Penso che nel nostro affaccendarci abbiamo bisogno di momenti di sosta, e guai se non ce li prendiamo! Per pensare e discernere, per ringraziare e per ritrovare quell'equilibro che ci permetta di diffondere un po' di serenità e di pace. Quanto ce n'è bisogno! Occorre che giustifichi questo mio dire?
E, d'altronde, non potrebbe essere questo il contributo più originale (e necessario...) che possiamo/dobbiamo portare (anche fra le persone e i movimenti “impegnati”...)?
L'Avvento è, per i cristiani, “tempo di attesa”.
Ecco, a tal proposito, le parole di una donna di cui sto rileggendo diverse cose e che adotto come traccia di questo Augurio: “I beni più preziosi non devono essere cercati, ma attesi” (Simone Weil). Nietszche diceva più o meno la stessa cosa allorché affermava che quando aveva smesso di cercare aveva “trovato”. Questo pensiero ha un'antica tradizione (e verità). In fin dei conti - soprattutto quando si va avanti con l'età, o, meglio, con la maturità umana e spirituale - ci si rende conto che “tutto è donato”: “Tutto è grazia”(cioè dono), concludeva quel tale.
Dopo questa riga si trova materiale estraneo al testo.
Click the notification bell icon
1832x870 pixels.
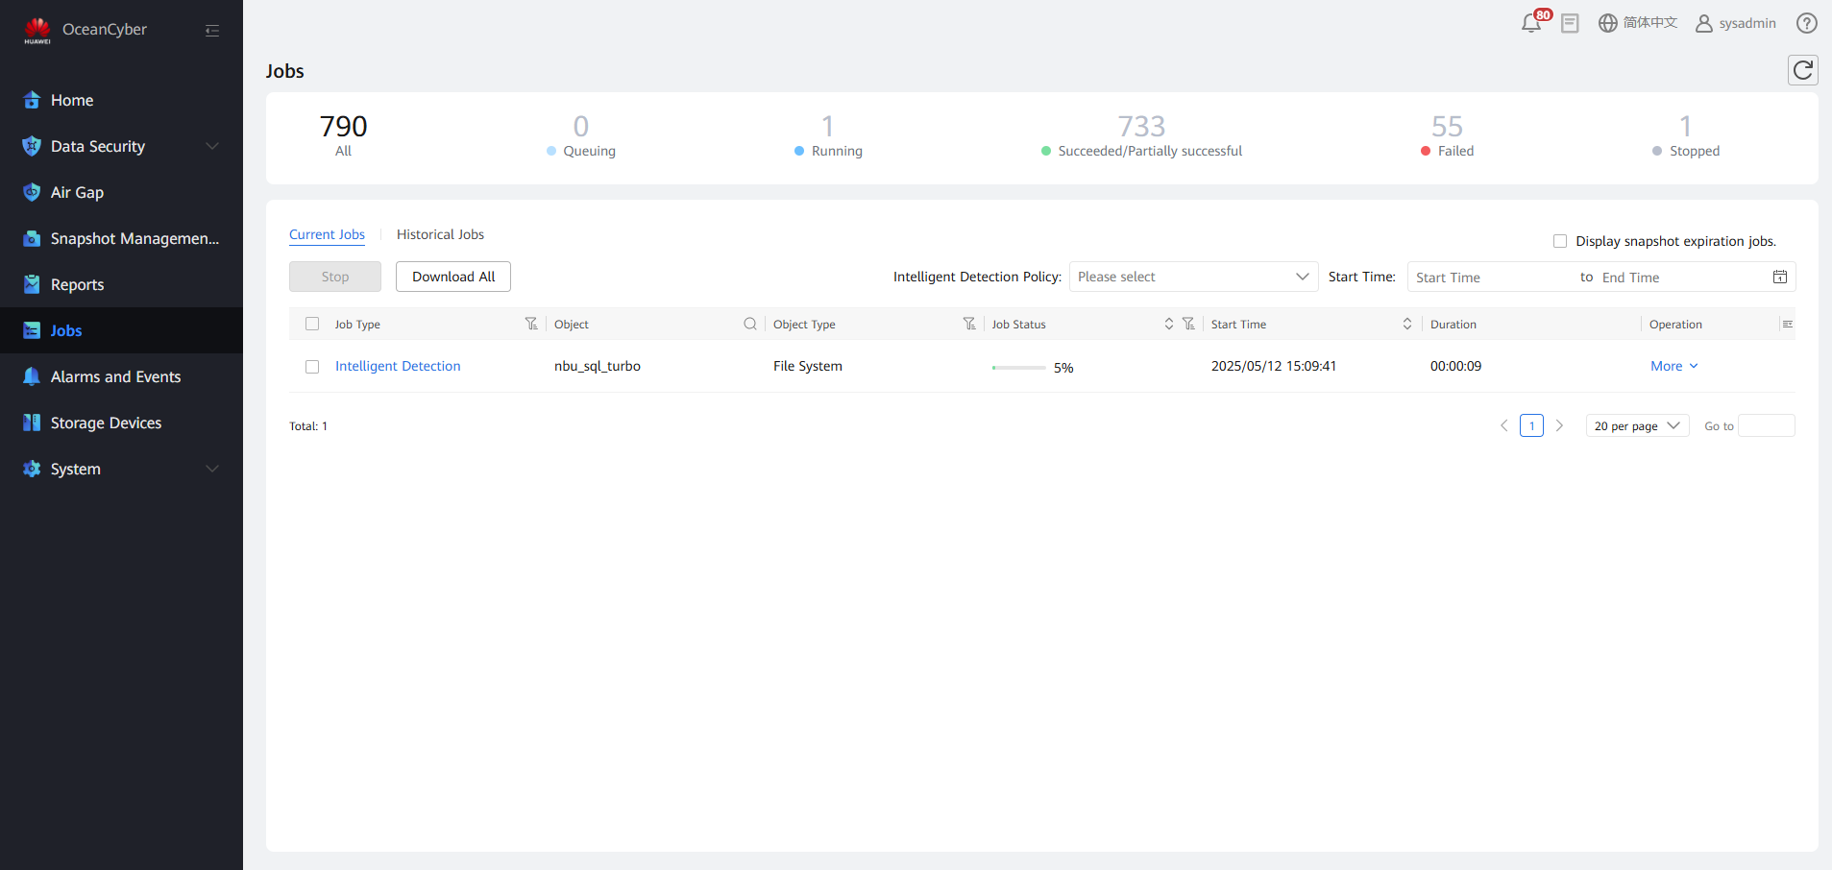click(x=1530, y=24)
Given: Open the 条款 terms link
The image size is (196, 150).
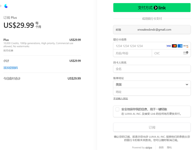Looking at the screenshot, I should [x=161, y=148].
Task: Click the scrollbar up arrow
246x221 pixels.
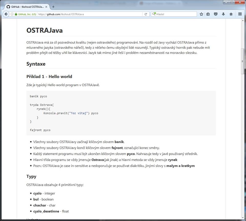Action: [x=243, y=21]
Ma proprio perché è dono, diventa anche responsabilità, messa nelle nostre mani. Il “venire” della salvezza - comunque la si voglia intendere - ci impegna nella “con-versione”, nel cambiamento di rotta. Scriveva un poeta che in molti amiamo, Rainer Maria Rilke: “Il futuro entra in noi allo scopo di trasformarsi in noi molto prima che esso avvenga”. Bellissimo. Ciò non è molto distante dalla nota esortazione di Gandhi: “ Sii il cambiamento che vorresti vedere nel mondo” ? C'è una imprescindibile dimensione personale-individuale della conversione.
Ma vi è pure una chiamata comunitaria-sociale. Tra l'altro, io non conosco “salvezza” individuale: mano a mano che vado avanti nella vita, mi sento sempre meno “individuo” separato e sempre più legato a qualcuno o qualcosa. Nella salvezza e nella perdita. È la mia sensazione, non so la vostra. E, a pensarci bene, ciò è paradossale, o, meglio, in controtendenza, come si dice oggi: poiché tutto concorre ad isolarci, a separarci, a distinguerci (e, spesso, a contrapporci) gli uni gli altri.
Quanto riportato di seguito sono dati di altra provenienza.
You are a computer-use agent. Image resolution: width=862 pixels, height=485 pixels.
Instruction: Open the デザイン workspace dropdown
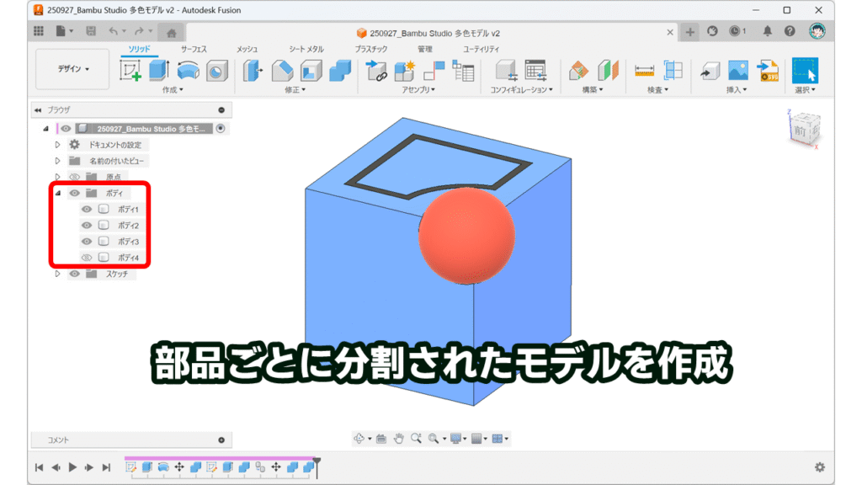tap(73, 69)
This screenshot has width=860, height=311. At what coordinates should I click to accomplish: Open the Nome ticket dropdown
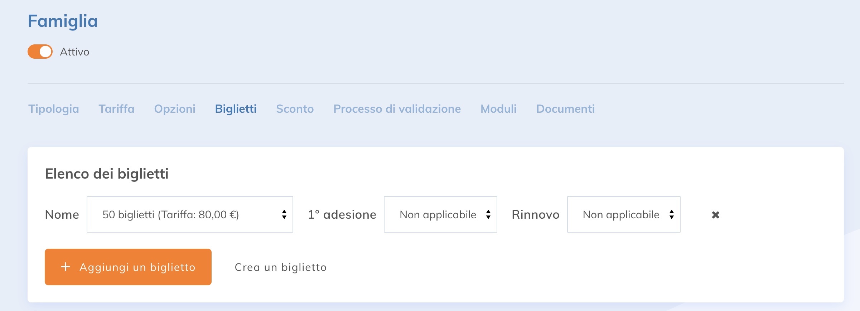190,215
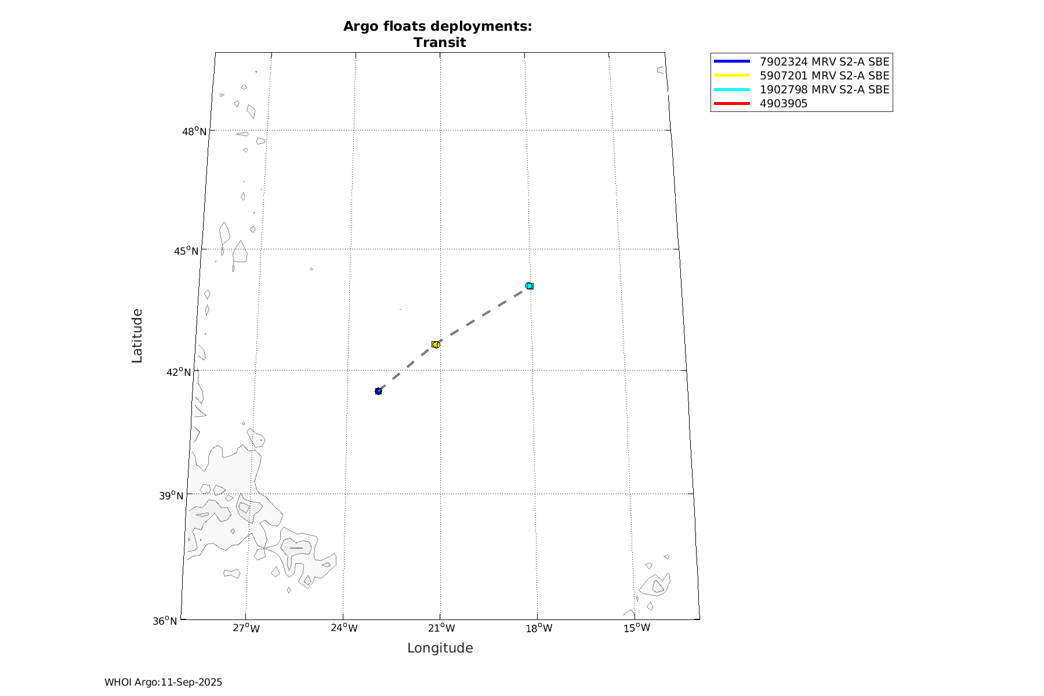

A proposito della situazione del nostro paese - altrove, in alcuni casi, la situazione, per fortuna, è ben diversa - mi ha fatto pensare, fatte le debite proporzioni, ciò che ho letto qualche tempo fa:
"Siamo tornati ad essere dei Gesuiti, senza la loro mirabile dottrina, dei Domenicani, senza le loro acutissime lettere; e corriamo, come ai bei giorni di Filippo il Bello, contro i Templari di questo momento, incontro al Tempio massonico; dove dicesi, si distribuisce la cuccagna, desiderando che questa si trasporti, coi relativi ministeri sabaudini, di nuovo nelle Sacrestie." (Gian Pietro Lucini, Antimilitarismo, 1913).
I tempi del Concilio e del post-Concilio, anche nella nostra Diocesi, sembrano, infatti, lontani. La “cuccagna” è finita, è vero. Ma è proprio adesso che ciascuno (ciascuna persona e ciascun gruppo organizzato, quindi anche la Chiesa) corre la tentazione di voler salvarsi da solo. Per fortuna che c'è qualcosa che “resiste”, che non si lascia omologare nei nuovi stili di “autoconservazione”, qualcosa (qualcuno) che vive ancora in atteggiamento di “attesa” e di “dono”, più che in quello della “ricerca” (di spazi e visibilità) e di “conquista” (di potere e di influenza).
Abbiamo, sì, bisogno di un vero atteggiamento di “attesa” (“ad-tendere”): “Devi imparare a sederti sul silenzio - gli diceva lei esortandolo con l'indulgenza di una buona maestra - Non aspettarti niente, ma sii pronto a tutto” (Mario Martinelli, Il Granduca, La Grafica, p. 133).
Perciò vi AUGURO Buon Avvento, come occasione e grazia per una liberazione dal “pre-tendere” e per lasciarci visitare dal “veniente”, in qualsiasi forma esso si presenti. E di farlo insieme. Dietro “la piccola porta”, diceva Walter Benjamin, può sempre apparire il Messia.